Issues regarding class, race and gender have also been part of previous studies, as well as the effects that more restrictive barriers have had in Latin American migrants. However, the studies constantly focus on the undocumented and unskilled. Then, research specifically on highly qualified Latino migrants has been so far neglected, generally as they are defined as a privileged group with enough economic and social capital to navigate legal aspects and the labour market safely. However, opposing common assumptions that highly qualified migrants are an elite group and that education protects them from discrimination, studies inform that intersectional factors such as gender, ethnicity, class, language, occupation and country of origin are sometimes penalised in the labour market (see Heath and Cheung, 2006; & Oikelome and Healy, 2013). Accordingly, by examining their labour trajectories, current occupation and positions in their workplaces, this thesis shows how third country nationals from Colombia have moved between different social categories that allow them access and permanence in the labour market, and which eventually translate into legal permits to remain in Britain. Moreover, this thesis intends to challenge the limits of the law when clustering skilled migrants into only two categories (i.e. Tier 1 and Tier 2) while at the same time discusses the importance of social networks during the migration trajectory, and the interactions between class, gender and career satisfaction among qualified Colombians in Britain.

Supervision

1st Supervisor: Professor Geraldine Healy
2nd Supervisor: Professor Valsamis Mitsilegas

Biography

Joint PhD student school of Business and Management and School of Law. I am currently writing up my thesis.

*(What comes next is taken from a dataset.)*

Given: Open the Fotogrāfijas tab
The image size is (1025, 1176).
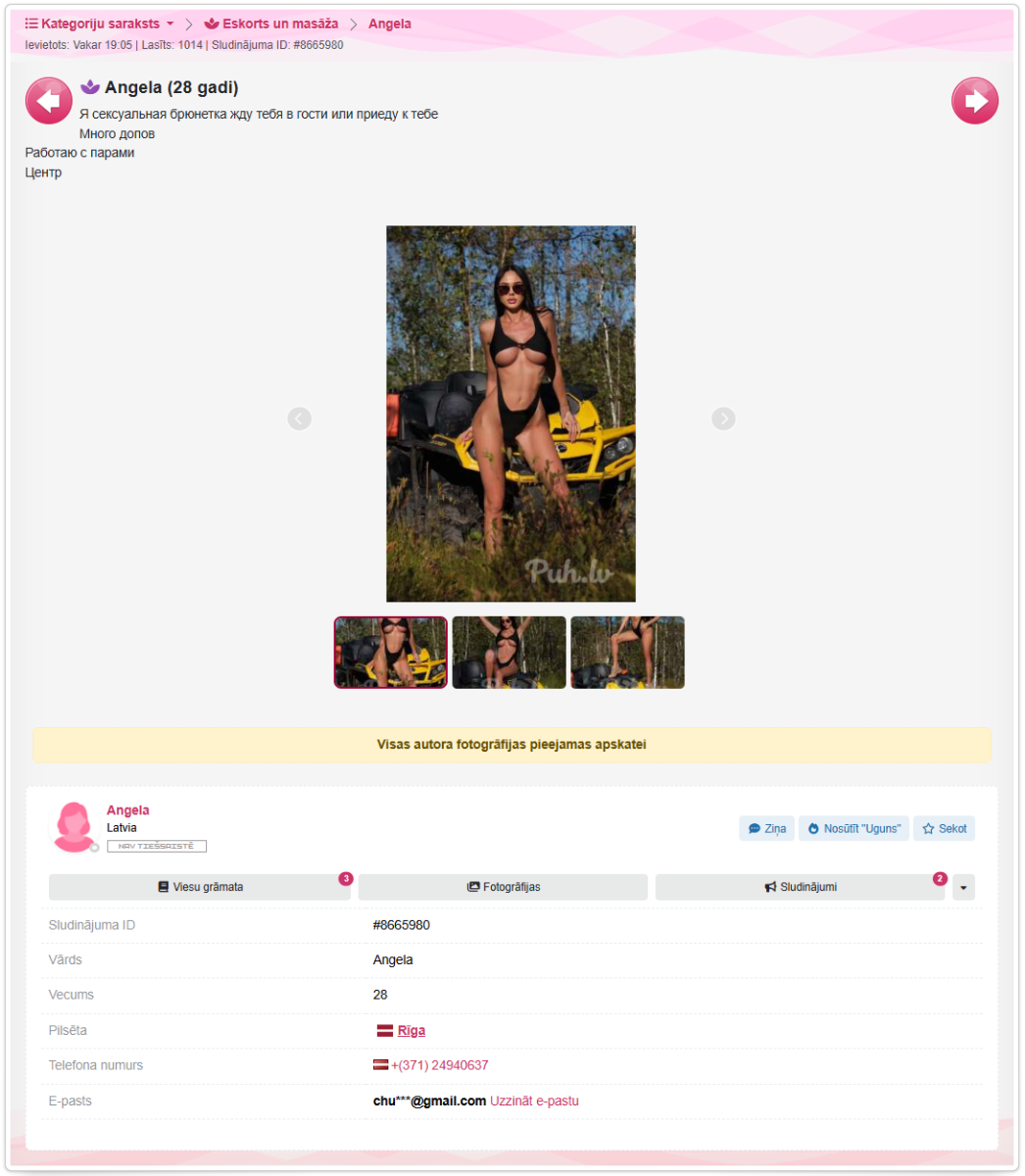Looking at the screenshot, I should point(503,887).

I hold an MA in International and Development Economics from HTW Berlin, and a degree in Economics and International Business from Icesi, Colombia. I teach International Economics with a gender perspective and in doing so, I am hoping to leave students with the need to understand inequalities in a global world and the desire to deal with them in the labor market.

I am affiliated to the Center for Research in Equality and Diversity (CRED) and my main interests are the intersectional experiences of migrants from the global south.